··· PASSAGE ···
There are constant reminders that all is not well with our young people. In the last year, there was a spate of heart-breaking cases of students taking their own lives. Ciara Pugsley (15) from Leitrim killed herself after being bullied on the internet.

Shannon Gallagher (15) from Donegal, took her own life just seven weeks after her 13-year-old sister Erin committed suicide, because she simply could not cope with the loss.

A Young Social Innovators conference in Dublin last month attended by students from 28 schools in Munster and Leinster identified suicide as one of the issues facing them.

While it is adults and parents who have lost jobs, houses and high-flying lifestyles due to the recession, we must not forget that there has been an impact on our young people too. It is also a frightening time for them.

They are seeing their parents' relationships breaking down, with marriages affected by financial pressure.

They are being presented with very little hope about the future and are told they will probably have to go abroad after school with jobs so scarce here. They are also having to deal with all the normal adolescent pressures, such as how they look and how they are judged by their peers.

They have the pressure too of seeing their parents excel in the Celtic Tiger era and possibly feel a sense of failure that they might not follow them.

We need to start listening to our young people and watch out for signs of unhappiness and being unable to cope.

Teachers can only do so much and very often don't have the resources to back them up. Of course, lots of our young people are well able to deal with what life throws their way.

But we have to work on developing a more confident generation who will emerge from our schools and colleges with the belief that they can take on Ireland and the world.

It is time to be more vigilant about those falling through the cracks, perhaps growing up in families that have had their lives turned upside down by this country's rapid shift from boom to bust.

What started out as a financial crisis has the potential to become a massive social crisis pretty quickly if we do not look out for our young people and their needs and demands.

The next generation needs looking after now. Let's start listening.
···
### WORK TO BE COMPLETED
According to the passage, how many schools sent students to the Young Social Innovators conference in Dublin?
··· SUPPLIED MATERIAL ···
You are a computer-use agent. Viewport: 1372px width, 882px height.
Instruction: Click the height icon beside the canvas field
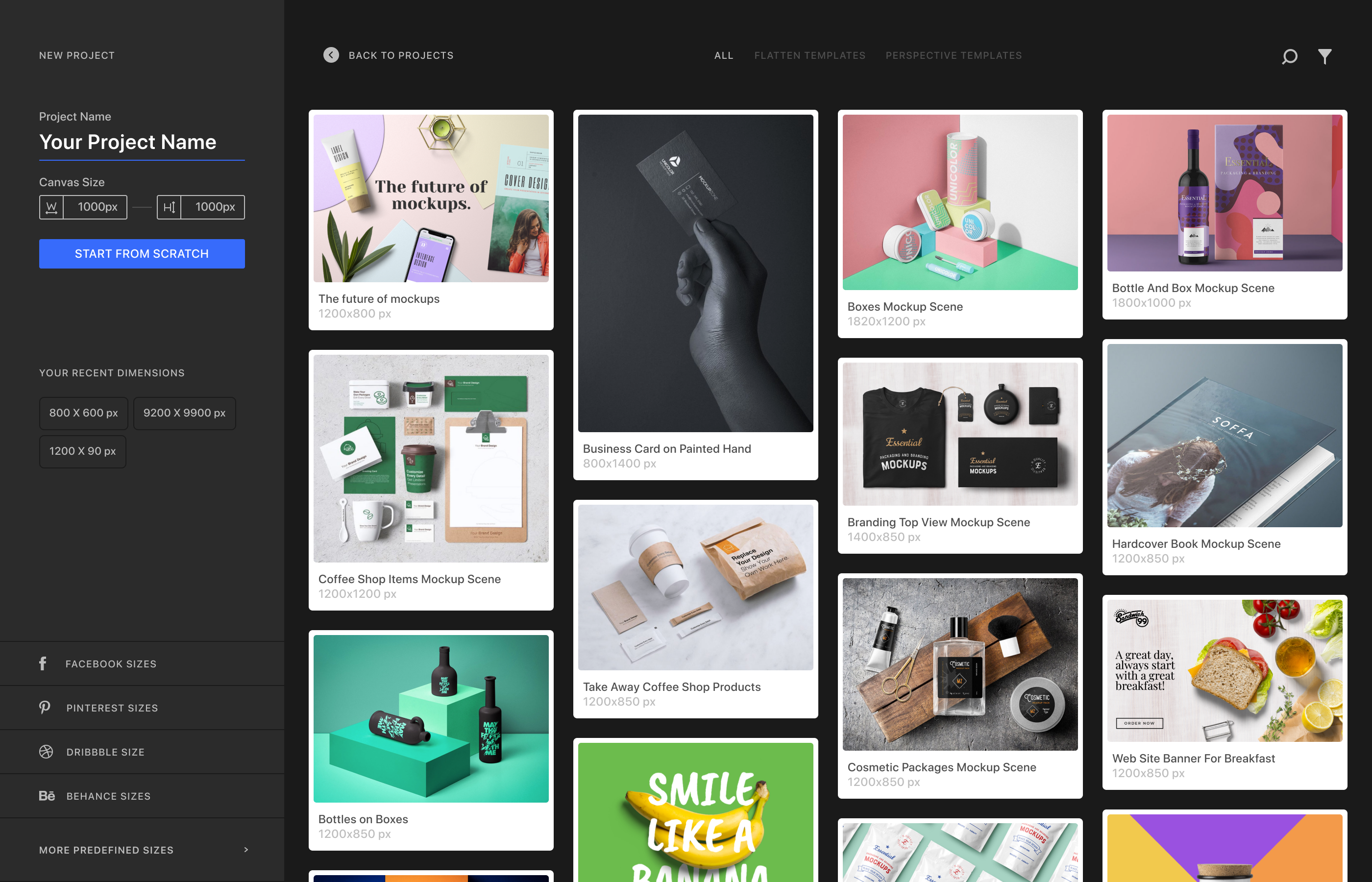click(x=170, y=207)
···
### ANSWER TO THE TASK
28 schools, from Munster and Leinster.